Çatıyı İzocam'la kapladık... Üst kat ısındı... Alt kat pişmiyor... Benim de koşmaktan ayaklarım şişmiyor... Sağ olasın İzocam.
Günlerdir... Denizbank'ın ve İyi Parti'nin yönetimlerindeki... Kuzuların sessizliğini gördükçe... Akıllara İzocam'ın dillere destan reklamı geliyor.
***
PAMUK TIKALI KULAKLAR
Temel hastalanmış... Muayene... Doktorlar karar vermişler... Ameliyat.
Temel... Ameliyat masasında... Kulaklarını pamukla tıkamış.
Doktor sormuş:
- Temel, ne yapıyorsun?
- Hocam... Ameliyatın acısını duymamak için önlem alıyorum.
İyi Parti yönetiminin... Denizbank yönetiminin sessizlikleri, akla Temel'in hikâyesini/önlemini getiriyor.
***
O DA FUTBOLCU
Cemil Usta... Trabzonspor'un efsanevi futbolcusu... Kaptanı... Dozer Cemil.
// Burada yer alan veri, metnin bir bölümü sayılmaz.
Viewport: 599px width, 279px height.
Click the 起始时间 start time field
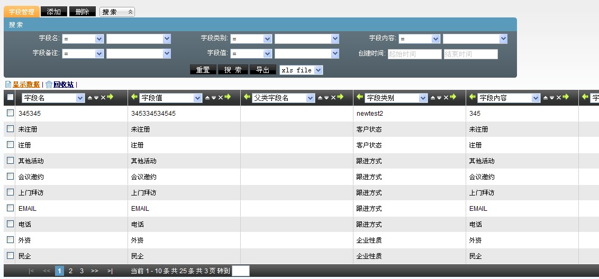[x=414, y=54]
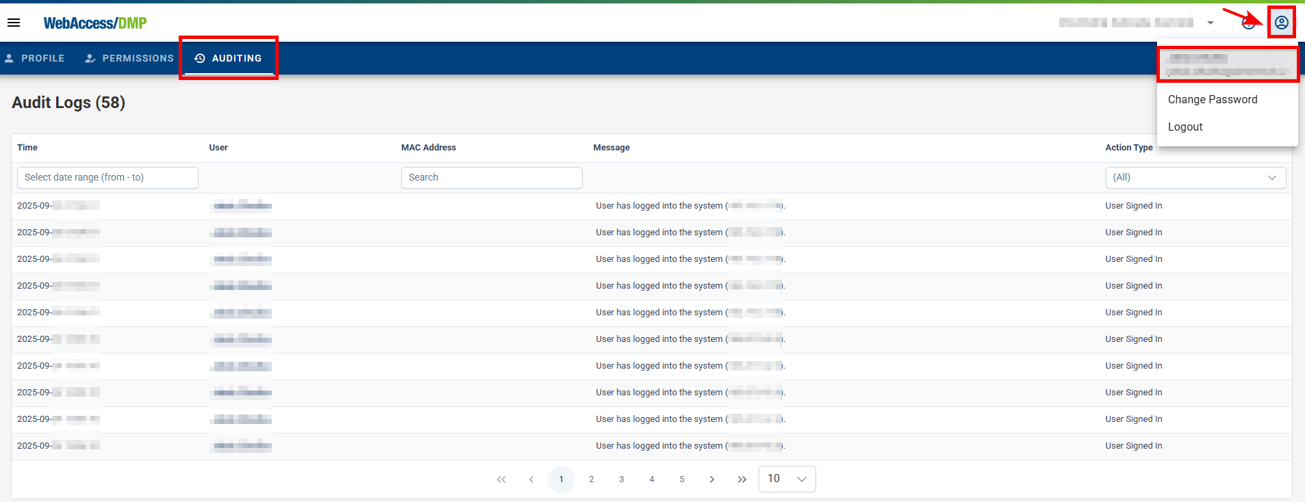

Hakemle tartışmazdı... Takımı yenilince rakip takımı kutlardı.
Transfer teklifleri aldı.
"Ben Trabzonspor'un kaptanıyım... Başka bir kaptanın arkasında sahaya çıkmam" dedi... Çok sıfırlı teklifleri reddetti.
1983'te... Futbolu bıraktı... Jübilesi yapıldı.
2003'te... 52 yaşında öldüğünde... Cebinden beş lira çıktı.
Aradan yıllar geçti... Trabzon'da, gönüllerde yaşıyor... Adı, Trabzonspor'un antrenman sahasında.
***
BUNLAR DA FUTBOLCU
Milyon dolarlar... Bankacıyla, banka dışında buluşmalar.
"Bir koy üç al" ilişkileri.
Kayıtdışı para verip almalar.
Yaptıkları... Düpedüz tefecilik.
Kariyerlerine bakıyorsunuz... Büyük takımlarda... Milli takımda oynamışlar.
Ama... Hepsini toplayın... Dozer Cemil etmiyorlar.
***
ONLAR DA MİLLETVEKİLİ
Engin Tanrıverdi... 1980 öncesi Balıkesir Milletvekili idi... Adalet Partisi.
12 Eylül 1980... Darbe... Evini geçindirmek için Ankara-Sıhhiye'de, semt pazarında... Zeytinyağı sattı.
Deniz Baykal... Darbeden sonra... Cübbesini giydi... Ailesini avukatlıkla... Hukuk müşavirliği ile geçindirdi. Ali Naili Erdem... 95 yaşında... Allah, sağlıklı ömür versin... Yılların bakanı... 1980 darbesi olunca... Çaresizlik... Evinin halılarını sattı.
Mustafa Gazalcı... CHP... Denizli... Ve darbe... Otomobilin bagajında Denizli havlusu sattı.
Süleyman Genç... İsmail Hakkı Köylüoğlu... Neccar Türkcan... Evinin kirasını ödeyemeyen eski bakan Hasan Fehmi Güneş... Rahmet istediler.
***
BUNLAR DA MİLLETVEKİLİ
Akıbeti meçhul 132 milyon lira... Havada uçuşan iddialar... İşportaya düşen para ilişkileri... Ses yükseltmeler... İstifalar... İhraçlar.
BMW'ler... Mercedes'ler... Audi'ler.
Belden aşağı ilişkiler... İddialar... Suçlamalar.
İnsan yazarken bile utanıyor.
***
'ŞÜYUU VUKUUNDAN KÖTÜ'
Anadolu'da yaygın bir söz... Atasözü... Anlamı, özetle şu:
Bir konunun dedikodusu... Dilden dile dolaşması... Gazetelerde, televizyonlarda, sosyal medyada günlerce konuşulması... "Kötü... Çok kötü."
Kaybolan milyonlar... Poşetlerde taşınan paralar... Gerçek olmasa bile... Gündemi o kadar meşgul etti... Ve etmeye de devam ediyor ki...
İnsanın aklına ister istemez o meşhur söz geliyor:
"Şüyuu vukuundan kötü."
***
ÇOBAN UYURSA...
Çoban uyumaz... Uyursa, sürüyü kurt kapar.
Çoban çobanlığını yapmazsa... İşine sahip çıkmazsa... Gözünü dört açmazsa... Kulağını tıkarsa...
Bakarsınız... Bir gün... Bir Seçil çıkar... Milyon dolarların ardından...
"Balta nerede? Suya düştü... Su nerede? İnek içti... İnek nerede? Dağa kaçtı... Dağ nerede? Yandı, bitti, kül oldu" tekerlemesi söylenir.
Ya da... Partide işler kötü gitmeye başlayınca... Birileri... Eski defterleri karıştırır... Paralı pullu ilişkiler ortaya dökülüverir.
Çobanlık deyip geçmeyelim... Çobanlık ciddi iştir... Liderliktir.